When it comes to soccer, using your head can sometimes be just as important as using your feet -- but "heading" the ball time after time can lead to long-term problems for kids and athletes are now speaking out.
A star-studded lineup of former U.S. Women's Soccer players are leading the charge and are using the World Cup as a platform to start a discussion about changing the game at the youth level.
In soccer, a successful header involves combining timing, power and artistry -- but heading a ball during a match last hear left 17-year-old Sabrina Patlan with a serious concussion.
"It was a shot and I kind of ducked down and headed it," she reflected. "I was really dizzy. I went to school on Monday; I couldn't sit in my first class. I left right after."
Soccer-related brain injuries are now moving some of the most influential names in women's professional soccer -- including Brandy Chastain -- to say it's time to take that part of the game until players reach 14 years of age.

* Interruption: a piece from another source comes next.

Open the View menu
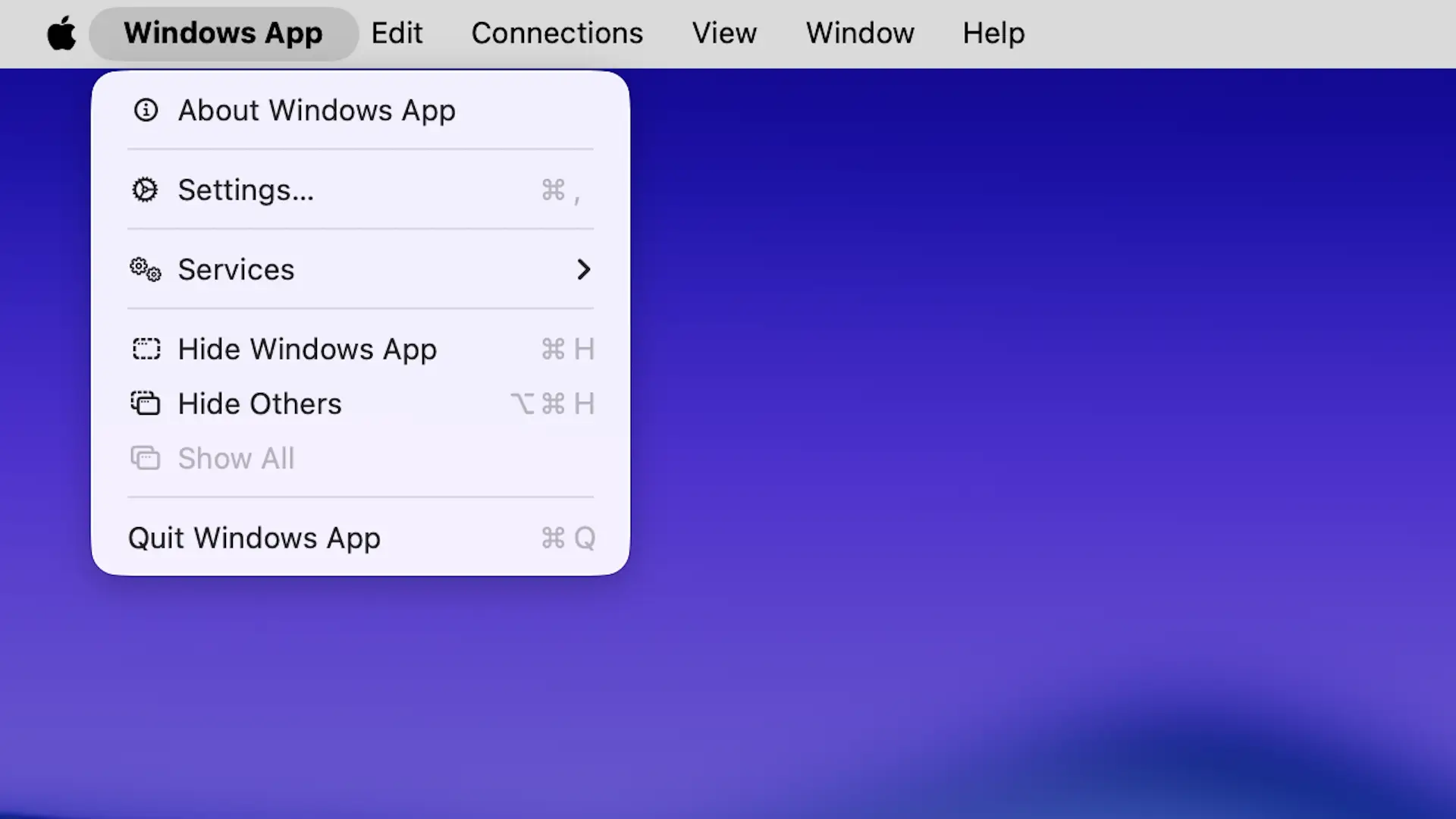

"It's that movement inside the skull itself that causes symptoms of concussions," Dr. Robert Doss, who co-directs the pediatric concussion program at Children's Hospital, explained.
Although Doss says there is no definitive study on the effects of "heading" the ball among young soccer players, he said that throughout childhood and adolescence, the brain is still developing. That means any injury could have long-term consequences.
"It's important to minimize any neurological trauma and injury during those years so the brain can develop in the normal manner," he said.
For now, the initiative is called Parents and Pros for Safer Soccer, and it seeks to encourage research in the area because a recent study found at least 30 percent of concussions in soccer are caused by headers. Already, Ted Kroetan is encouraging his young players at the Joy of the People soccer camp in St. Paul to focus on other aspects of their game.
"That age should be foot skills and ground work anyways," he said.
Yet, change is never easy -- especially when young soccer players see their heroes heading the ball regularly in World cup matches. Even so, checking in hockey has already disappeared, and many pee-wee football leagues no longer allow tackling in an effort to prevent concussions in young athletes.